Cult Cinema: The Legend of Boggy Creek (1972) - Reviewed


The early 1970s were a strange time for documentary films.  With such peculiar oddities as the Oscar winning “documentary” The Hellstrom Chronicle garnering critical and commercial attention despite the debatable integrity of the piece, the way was paved for more genre-bending documentary films to be unleashed on the unsuspecting public.  Not long after Hellstrom made waves in the documentary film genre, indie filmmaker Charles B. Pierce would unveil one of the strangest docudrama films ever produced in the 1970s with his meditation on a ‘bigfoot’ type creature sighted around Fouke, Arkansas: The Legend of Boggy Creek

The debut film of the indie horror filmmaker (and eventual writer of Sudden Impact, believe it or not) is as homegrown as movies come.  Feeling less like a documentary feature and more like a group of locals making a home movie in their backyard, the film is comprised of “interviews” and staged reenactments of encounters with the inhuman creature.  Aided with voiceover narration by Vern Stierman who warns forebodingly of the ‘Fouke Monster’ over the soundtrack, The Legend of Boggy Creek’s cast is made up almost entirely of locals wanting to be in a film.  Despite being photographed in Techniscope, the film never escapes its footing in the director’s backyard when he and his crew aren’t wading through swamps and wetlands with their cameras.


Probably most inexplicably is the financial success of the picture.  Whereas something like this today would air on network television, The Legend of Boggy Creek went to theaters and took in $20 million against a $160,000 production budget.  The film’s director even went so far as to use older 35mm cameras to save on production costs.  Moreover, the film paved the way for many like-minded drive-in movies loosely based on true stories including but not limited to The Texas Chainsaw Massacre as well as Charles B. Pierce’s very own The Town That Dreaded Sundown.  The film even spawned an official sequel helmed by Pierce though that film is best remembered on Mystery Science Theater 3000 which should tell you all you need to know.

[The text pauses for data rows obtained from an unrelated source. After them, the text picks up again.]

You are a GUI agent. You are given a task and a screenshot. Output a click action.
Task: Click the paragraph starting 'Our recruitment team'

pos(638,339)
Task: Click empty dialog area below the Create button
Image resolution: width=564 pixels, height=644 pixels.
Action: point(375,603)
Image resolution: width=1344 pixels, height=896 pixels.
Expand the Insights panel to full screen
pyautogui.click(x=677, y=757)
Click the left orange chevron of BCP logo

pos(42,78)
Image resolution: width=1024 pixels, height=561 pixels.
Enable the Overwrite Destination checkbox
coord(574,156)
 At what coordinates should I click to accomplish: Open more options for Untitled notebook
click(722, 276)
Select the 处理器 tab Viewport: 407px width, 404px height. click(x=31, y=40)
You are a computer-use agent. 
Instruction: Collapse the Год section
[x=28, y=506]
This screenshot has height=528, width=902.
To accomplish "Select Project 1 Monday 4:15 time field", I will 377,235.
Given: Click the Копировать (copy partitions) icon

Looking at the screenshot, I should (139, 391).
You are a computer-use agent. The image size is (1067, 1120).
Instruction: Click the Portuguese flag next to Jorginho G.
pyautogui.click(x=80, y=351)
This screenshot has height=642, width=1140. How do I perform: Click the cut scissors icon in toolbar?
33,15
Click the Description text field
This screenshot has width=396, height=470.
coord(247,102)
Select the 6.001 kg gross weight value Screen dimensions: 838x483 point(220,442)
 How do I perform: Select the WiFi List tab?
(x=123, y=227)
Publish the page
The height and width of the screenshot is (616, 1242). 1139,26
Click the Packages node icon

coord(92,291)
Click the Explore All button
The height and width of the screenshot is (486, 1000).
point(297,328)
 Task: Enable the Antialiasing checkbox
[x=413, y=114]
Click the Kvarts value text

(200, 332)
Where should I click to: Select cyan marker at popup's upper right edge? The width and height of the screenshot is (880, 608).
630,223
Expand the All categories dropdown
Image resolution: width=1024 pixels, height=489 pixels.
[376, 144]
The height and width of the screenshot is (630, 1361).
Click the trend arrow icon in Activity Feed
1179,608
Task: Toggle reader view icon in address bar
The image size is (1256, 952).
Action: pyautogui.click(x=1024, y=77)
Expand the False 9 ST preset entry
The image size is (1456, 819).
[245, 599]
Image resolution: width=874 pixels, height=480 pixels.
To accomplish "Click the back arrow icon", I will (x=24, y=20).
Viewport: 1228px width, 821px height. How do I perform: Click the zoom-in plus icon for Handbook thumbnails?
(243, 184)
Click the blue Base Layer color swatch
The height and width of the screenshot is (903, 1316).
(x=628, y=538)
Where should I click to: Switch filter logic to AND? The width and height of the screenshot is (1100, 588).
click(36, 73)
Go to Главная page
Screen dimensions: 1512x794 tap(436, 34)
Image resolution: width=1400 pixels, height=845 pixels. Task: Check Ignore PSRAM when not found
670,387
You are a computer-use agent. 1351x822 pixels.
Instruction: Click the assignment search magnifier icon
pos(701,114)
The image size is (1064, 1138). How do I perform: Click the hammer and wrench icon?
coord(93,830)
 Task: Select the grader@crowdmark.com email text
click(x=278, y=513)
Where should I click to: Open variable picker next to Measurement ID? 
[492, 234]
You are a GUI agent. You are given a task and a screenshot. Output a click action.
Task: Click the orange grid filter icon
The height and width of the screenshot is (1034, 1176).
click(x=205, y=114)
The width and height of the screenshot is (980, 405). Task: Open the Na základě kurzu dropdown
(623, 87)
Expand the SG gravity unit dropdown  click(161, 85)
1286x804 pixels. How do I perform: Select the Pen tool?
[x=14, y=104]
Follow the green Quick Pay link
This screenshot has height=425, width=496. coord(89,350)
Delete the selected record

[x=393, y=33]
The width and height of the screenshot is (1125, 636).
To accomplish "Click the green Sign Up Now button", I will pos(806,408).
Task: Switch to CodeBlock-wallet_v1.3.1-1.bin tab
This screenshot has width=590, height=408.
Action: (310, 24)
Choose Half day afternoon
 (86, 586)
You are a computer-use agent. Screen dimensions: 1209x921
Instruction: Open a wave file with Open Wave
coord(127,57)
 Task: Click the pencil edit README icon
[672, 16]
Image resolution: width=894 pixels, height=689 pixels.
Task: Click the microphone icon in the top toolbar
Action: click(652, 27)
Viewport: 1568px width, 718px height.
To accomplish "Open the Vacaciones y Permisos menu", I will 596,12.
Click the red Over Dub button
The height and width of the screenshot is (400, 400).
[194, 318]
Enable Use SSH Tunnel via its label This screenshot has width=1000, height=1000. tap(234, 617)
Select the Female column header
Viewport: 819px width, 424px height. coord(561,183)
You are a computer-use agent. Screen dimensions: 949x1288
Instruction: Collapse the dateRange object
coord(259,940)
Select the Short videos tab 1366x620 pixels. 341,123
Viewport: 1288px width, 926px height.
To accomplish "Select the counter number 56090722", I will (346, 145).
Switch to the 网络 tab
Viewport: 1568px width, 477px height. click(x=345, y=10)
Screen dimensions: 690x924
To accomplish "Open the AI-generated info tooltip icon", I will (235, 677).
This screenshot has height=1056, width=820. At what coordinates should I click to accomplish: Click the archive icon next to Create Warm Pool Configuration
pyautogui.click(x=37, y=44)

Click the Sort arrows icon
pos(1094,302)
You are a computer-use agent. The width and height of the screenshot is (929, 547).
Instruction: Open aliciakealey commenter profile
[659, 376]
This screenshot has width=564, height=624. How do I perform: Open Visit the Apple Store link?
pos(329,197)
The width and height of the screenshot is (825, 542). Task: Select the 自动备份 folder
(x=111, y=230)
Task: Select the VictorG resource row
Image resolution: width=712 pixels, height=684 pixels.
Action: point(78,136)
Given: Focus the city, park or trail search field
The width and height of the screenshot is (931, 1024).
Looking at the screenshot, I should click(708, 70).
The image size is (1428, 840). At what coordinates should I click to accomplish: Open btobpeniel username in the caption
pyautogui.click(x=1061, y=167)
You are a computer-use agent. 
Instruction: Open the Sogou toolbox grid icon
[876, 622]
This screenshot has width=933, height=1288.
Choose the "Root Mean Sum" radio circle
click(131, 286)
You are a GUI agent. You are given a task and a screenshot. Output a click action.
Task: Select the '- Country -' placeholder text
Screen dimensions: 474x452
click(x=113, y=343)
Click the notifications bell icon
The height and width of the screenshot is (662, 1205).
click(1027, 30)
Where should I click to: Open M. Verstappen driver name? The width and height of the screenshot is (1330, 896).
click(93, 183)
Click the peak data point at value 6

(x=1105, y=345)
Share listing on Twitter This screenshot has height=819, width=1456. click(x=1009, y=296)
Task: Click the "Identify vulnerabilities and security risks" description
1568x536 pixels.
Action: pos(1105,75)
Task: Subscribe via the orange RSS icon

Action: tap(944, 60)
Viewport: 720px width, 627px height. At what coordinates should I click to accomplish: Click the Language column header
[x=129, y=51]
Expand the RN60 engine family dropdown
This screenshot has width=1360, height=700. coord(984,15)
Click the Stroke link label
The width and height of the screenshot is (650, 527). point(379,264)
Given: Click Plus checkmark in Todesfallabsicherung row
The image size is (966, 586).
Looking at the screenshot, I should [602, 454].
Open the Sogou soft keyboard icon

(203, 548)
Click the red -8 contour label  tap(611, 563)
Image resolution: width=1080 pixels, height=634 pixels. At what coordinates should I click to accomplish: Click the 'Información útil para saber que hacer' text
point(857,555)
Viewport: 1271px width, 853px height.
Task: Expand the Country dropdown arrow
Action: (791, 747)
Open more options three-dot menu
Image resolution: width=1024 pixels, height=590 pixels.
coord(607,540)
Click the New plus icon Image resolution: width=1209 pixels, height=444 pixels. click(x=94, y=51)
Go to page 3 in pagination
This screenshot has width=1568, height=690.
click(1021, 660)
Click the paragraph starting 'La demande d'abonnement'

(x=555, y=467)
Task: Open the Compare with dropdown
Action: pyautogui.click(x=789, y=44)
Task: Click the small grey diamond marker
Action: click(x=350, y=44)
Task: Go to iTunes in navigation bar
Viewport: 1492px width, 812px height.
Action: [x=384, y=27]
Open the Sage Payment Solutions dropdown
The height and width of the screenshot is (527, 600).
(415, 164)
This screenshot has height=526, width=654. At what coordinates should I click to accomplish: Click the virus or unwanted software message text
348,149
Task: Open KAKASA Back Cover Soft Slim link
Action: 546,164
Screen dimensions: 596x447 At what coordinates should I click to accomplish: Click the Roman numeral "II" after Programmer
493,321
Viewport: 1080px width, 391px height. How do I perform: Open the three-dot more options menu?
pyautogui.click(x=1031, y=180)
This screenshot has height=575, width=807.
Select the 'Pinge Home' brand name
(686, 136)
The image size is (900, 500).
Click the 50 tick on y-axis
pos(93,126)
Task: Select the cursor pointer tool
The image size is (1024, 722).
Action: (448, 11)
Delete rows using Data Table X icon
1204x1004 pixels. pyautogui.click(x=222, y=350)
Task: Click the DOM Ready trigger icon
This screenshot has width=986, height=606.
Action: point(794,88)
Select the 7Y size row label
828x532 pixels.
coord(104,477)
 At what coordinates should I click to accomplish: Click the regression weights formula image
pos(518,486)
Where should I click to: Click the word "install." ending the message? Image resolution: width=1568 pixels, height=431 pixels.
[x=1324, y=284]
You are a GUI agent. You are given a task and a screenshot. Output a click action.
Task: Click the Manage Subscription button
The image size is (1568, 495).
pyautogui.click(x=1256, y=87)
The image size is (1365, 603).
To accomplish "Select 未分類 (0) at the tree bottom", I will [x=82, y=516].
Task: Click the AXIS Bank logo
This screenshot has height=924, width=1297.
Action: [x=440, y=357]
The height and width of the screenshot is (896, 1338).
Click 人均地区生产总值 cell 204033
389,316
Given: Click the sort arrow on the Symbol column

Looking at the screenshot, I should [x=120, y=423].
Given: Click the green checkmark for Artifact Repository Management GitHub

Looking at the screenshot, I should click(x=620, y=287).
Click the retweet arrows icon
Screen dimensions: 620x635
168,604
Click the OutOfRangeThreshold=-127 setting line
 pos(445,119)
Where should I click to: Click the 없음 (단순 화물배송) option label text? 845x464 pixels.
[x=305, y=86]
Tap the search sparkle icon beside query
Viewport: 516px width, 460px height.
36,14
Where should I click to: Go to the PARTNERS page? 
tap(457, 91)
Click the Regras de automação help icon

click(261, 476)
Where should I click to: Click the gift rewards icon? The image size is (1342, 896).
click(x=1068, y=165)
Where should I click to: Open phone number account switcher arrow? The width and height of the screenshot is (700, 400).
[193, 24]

Released recently on a 4K restored blu-ray disc for the first time with a collectible booklet, The Legend of Boggy Creek seen today doesn’t hold nearly as much water as it did for audiences in 1972 and whose closest kid cousin is arguably The Fourth Kind.  The non-acting cast of locals don’t have much in the way of range but get the job done running away screaming in terror from a man in a gorilla costume. 


That said, the film is representative of a bygone era of mockumentaries that would rear its ugly head again decades later with films like The Blair Witch Project and a whole slew of found footage movies that would follow after.  While we’ve grown accustomed to TV shows like Unsolved Mysteries or Sightings which function as docudramas surrounding the supernatural or extraterrestrial, The Legend of Boggy Creek remains a curiosity by being among the very first purveyors of the docudrama form irrespective of the silliness of the subject matter.